I personally believe that Mark's passion is genuine. Why else would he spend close to 3 hours of his personal time talking me through the finer points of TB usage and design? I do think, however, that it is this same passion that has caused WayTools customers so much frustration and upset. When WayTools started selling the TB they must have felt the hard work had been done and what was left was fairly simple: turning the working prototype into a reliable and scalable manufacturing process. Not only did that turn out to be harder than they thought, when they started testing the end-result in real-life situations their passion for excellence began to work against them. Because the TB was conceived as something much more than just a keyboard they couldn't allow it to go to end-users functioning as just that. It had to be immaculate on many more levels, to meet their own excitement and espectations. There were also no pre-existing standards to measure success by; nothing comparable exists on the market today. So it took much longer than they would have expected at the start, because while they were ironing out kinks they also had to create the very standards to measure progress by and the equipment and processes to test against those standards.

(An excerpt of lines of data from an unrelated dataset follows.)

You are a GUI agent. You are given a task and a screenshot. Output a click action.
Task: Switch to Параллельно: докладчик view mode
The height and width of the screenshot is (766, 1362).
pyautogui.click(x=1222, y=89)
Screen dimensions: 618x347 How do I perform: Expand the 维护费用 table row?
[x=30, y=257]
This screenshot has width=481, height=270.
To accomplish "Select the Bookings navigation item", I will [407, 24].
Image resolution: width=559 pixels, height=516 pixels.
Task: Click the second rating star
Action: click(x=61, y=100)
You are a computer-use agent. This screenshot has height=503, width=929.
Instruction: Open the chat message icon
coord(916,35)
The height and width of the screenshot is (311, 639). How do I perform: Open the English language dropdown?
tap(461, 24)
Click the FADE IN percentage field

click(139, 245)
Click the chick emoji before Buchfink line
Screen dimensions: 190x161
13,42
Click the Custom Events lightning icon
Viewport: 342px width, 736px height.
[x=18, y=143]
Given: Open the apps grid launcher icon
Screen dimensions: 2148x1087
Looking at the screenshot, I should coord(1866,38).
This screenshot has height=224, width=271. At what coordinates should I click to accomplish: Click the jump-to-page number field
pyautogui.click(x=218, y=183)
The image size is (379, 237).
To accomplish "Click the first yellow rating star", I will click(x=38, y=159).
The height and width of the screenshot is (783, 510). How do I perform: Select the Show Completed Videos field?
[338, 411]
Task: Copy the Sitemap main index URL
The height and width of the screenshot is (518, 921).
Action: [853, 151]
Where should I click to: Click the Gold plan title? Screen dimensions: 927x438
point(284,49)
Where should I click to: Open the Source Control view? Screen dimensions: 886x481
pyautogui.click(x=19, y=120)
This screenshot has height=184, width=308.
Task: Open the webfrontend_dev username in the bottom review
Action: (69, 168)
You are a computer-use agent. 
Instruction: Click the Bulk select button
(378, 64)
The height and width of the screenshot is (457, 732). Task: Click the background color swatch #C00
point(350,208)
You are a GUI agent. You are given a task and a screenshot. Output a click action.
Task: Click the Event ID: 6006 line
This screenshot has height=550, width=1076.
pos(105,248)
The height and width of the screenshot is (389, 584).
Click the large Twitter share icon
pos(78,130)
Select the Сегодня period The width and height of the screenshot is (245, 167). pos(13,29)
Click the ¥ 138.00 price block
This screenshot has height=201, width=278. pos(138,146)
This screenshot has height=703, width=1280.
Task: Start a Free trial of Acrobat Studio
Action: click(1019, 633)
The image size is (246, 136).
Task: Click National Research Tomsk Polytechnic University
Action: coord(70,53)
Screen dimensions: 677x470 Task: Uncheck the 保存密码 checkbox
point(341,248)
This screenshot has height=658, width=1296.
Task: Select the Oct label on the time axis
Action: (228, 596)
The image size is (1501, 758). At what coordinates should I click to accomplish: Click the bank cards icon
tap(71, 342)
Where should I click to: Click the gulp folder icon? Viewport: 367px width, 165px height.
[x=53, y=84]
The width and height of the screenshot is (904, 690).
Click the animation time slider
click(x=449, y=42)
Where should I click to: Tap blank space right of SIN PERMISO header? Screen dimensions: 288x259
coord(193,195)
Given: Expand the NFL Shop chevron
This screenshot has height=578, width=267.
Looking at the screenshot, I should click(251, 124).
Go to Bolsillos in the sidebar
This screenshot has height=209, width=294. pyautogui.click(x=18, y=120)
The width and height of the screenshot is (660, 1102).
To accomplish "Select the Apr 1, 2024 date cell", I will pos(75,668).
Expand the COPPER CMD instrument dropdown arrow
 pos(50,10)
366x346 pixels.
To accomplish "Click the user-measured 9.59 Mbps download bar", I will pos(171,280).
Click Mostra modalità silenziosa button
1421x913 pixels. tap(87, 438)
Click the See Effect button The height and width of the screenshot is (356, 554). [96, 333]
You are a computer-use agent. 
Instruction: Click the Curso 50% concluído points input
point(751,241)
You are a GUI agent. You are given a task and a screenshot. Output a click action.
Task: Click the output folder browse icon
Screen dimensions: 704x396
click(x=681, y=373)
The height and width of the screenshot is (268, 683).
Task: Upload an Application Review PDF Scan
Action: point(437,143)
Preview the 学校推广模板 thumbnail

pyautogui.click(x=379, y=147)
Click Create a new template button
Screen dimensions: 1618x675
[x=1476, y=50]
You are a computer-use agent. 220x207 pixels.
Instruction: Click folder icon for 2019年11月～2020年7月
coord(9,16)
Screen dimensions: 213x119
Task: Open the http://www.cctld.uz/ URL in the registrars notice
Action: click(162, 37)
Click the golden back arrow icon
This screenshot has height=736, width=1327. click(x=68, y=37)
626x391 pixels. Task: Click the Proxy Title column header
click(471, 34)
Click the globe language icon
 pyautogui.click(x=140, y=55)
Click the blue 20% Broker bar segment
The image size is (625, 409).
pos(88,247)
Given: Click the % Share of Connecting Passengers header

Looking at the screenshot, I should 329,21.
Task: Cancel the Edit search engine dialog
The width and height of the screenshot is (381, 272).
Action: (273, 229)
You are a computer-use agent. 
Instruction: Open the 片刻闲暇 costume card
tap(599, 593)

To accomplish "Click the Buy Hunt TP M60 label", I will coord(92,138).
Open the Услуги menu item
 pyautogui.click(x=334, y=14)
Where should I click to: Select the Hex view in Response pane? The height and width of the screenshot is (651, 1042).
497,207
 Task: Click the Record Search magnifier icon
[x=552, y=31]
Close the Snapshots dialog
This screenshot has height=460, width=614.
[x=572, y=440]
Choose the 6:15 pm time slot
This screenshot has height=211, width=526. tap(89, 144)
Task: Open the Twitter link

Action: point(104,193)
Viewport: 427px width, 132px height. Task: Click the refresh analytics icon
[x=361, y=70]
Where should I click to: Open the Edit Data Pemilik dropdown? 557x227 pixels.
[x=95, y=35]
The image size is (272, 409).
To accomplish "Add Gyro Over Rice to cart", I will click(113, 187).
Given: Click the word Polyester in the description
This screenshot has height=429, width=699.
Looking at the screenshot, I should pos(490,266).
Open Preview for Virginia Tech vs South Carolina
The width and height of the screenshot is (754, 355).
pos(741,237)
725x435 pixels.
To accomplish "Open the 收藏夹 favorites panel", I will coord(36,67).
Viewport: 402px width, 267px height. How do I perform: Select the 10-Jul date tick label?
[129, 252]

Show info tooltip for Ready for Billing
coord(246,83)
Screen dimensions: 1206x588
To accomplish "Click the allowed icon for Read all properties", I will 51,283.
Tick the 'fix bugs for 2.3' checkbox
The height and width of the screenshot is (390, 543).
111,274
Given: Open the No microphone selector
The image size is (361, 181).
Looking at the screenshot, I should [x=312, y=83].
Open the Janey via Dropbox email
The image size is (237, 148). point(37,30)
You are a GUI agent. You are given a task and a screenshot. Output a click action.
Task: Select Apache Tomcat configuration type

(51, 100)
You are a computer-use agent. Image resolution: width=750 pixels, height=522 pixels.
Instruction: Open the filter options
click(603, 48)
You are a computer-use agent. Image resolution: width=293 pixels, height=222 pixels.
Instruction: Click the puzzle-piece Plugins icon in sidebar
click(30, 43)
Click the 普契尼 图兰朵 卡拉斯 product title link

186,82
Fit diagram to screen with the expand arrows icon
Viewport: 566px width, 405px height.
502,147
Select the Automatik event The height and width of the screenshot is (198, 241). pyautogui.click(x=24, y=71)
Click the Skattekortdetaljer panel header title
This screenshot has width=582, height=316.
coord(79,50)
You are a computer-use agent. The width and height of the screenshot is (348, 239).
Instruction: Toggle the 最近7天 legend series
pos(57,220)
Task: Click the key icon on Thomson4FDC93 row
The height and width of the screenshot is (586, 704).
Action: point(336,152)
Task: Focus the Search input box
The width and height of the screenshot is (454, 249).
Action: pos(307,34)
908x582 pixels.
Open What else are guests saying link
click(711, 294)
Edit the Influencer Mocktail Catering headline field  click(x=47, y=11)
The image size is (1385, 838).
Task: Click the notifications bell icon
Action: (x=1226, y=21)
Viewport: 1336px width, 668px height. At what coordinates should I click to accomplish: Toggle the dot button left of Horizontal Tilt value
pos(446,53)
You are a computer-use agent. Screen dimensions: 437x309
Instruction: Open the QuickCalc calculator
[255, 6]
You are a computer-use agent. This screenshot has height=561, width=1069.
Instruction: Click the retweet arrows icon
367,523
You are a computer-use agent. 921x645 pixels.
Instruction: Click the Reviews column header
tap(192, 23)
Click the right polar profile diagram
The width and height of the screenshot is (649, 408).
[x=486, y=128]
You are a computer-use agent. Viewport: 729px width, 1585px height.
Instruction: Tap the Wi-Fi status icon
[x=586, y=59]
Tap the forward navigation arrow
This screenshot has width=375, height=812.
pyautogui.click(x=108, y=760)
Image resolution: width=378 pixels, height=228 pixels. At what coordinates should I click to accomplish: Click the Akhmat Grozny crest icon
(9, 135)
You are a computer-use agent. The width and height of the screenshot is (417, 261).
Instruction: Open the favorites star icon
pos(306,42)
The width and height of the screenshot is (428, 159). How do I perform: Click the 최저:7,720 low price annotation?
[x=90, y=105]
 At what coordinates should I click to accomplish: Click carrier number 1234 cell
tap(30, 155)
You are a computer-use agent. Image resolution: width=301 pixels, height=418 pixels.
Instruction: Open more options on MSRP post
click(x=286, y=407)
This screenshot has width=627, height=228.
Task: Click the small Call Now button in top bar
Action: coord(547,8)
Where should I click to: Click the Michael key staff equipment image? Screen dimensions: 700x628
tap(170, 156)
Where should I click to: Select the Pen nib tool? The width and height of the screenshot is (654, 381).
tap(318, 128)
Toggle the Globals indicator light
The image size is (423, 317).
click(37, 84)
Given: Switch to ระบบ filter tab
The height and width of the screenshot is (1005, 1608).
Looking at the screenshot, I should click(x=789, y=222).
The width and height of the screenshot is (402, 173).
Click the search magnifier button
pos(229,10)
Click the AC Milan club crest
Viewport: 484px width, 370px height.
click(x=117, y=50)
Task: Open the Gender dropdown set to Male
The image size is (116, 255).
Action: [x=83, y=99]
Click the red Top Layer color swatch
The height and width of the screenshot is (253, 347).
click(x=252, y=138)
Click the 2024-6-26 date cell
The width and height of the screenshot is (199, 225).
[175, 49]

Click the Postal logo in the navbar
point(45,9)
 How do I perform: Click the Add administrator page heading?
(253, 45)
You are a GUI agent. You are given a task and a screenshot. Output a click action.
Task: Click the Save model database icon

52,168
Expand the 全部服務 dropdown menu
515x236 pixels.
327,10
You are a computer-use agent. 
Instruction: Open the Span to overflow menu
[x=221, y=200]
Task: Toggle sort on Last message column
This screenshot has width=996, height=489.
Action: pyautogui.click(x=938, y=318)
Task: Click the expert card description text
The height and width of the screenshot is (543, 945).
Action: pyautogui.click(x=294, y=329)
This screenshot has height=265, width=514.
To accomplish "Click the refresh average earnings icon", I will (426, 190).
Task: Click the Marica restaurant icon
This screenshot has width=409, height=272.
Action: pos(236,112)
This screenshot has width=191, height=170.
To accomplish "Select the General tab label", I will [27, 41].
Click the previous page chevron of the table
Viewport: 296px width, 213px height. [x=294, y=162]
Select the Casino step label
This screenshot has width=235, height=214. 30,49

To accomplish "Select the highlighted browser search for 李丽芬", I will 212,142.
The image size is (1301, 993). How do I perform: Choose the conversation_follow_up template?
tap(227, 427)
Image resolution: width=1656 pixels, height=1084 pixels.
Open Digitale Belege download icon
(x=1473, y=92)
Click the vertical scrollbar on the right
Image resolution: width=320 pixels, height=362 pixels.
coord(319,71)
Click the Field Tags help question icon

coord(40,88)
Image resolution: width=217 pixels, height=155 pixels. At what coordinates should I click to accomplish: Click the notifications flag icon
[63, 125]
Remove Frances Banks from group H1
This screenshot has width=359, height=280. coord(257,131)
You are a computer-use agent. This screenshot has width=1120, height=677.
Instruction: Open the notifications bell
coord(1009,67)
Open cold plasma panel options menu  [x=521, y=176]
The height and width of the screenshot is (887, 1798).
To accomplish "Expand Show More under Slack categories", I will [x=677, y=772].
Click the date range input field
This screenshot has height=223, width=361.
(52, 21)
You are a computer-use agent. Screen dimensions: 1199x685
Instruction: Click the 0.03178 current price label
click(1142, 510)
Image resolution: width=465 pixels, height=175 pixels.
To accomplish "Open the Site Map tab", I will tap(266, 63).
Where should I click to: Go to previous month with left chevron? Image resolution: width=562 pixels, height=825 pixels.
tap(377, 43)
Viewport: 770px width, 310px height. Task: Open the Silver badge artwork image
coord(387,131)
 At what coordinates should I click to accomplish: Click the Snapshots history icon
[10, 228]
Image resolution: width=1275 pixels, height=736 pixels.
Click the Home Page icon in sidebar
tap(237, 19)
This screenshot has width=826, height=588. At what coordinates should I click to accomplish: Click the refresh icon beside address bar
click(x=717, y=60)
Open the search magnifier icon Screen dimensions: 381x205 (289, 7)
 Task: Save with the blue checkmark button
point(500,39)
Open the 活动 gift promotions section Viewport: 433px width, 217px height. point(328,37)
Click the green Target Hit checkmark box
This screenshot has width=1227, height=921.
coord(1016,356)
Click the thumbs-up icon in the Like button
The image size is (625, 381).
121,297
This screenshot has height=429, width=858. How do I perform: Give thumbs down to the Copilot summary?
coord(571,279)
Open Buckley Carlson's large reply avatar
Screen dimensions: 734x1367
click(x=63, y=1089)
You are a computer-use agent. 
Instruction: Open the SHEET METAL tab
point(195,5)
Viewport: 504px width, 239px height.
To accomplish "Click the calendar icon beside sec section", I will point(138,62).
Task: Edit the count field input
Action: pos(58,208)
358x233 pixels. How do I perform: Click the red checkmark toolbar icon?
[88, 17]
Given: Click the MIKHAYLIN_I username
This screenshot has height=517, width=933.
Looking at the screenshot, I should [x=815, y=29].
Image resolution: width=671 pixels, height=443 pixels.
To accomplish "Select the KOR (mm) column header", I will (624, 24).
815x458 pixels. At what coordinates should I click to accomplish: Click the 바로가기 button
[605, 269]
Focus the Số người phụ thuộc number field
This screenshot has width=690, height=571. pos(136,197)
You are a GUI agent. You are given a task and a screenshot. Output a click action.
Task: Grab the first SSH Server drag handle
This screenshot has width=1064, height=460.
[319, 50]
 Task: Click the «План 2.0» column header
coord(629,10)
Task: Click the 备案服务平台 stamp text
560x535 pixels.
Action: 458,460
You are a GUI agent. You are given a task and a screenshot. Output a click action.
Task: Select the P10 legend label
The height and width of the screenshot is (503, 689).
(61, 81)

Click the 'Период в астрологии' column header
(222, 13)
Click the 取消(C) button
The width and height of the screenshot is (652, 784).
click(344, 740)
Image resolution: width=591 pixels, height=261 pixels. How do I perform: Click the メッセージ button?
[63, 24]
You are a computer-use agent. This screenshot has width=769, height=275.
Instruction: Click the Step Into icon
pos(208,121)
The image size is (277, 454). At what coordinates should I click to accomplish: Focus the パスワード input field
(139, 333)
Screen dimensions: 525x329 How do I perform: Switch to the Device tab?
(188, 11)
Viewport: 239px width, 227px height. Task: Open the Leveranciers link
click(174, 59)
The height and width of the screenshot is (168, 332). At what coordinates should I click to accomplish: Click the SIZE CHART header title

Having said all that (and I am typing much more than needed because a) I am on a plane with not much else to do; and b) I want to become much better at typing on my TB), was it worth the wait and aggravation? Only when you see this as more than a simple mobile keyboard, for some occasional typing on the road. Treat the TB as a serious piece of kit, with a lot of potential and pleasant surprises, and you will find it is well worth the money and more than worth the wait. But you may have to put some work into getting to know it. I think that a proficiency in touch-typing will be an advantage, but even then some habits will need to be adjusted and relearned. But with a bit of perseverance I have already been able to type all of this post, after only a few hours of typing. Imagine how much better it's going to get when muscle-memory starts to form!
For the record-keepers: I was told I have the latest version of everything - lamination, keycaps, firmware, and nano-stand (the package also included two of the older nano-stands for comparison).
Typed on a TextBlade (really!) using an iPad Pro, sitting in an plane.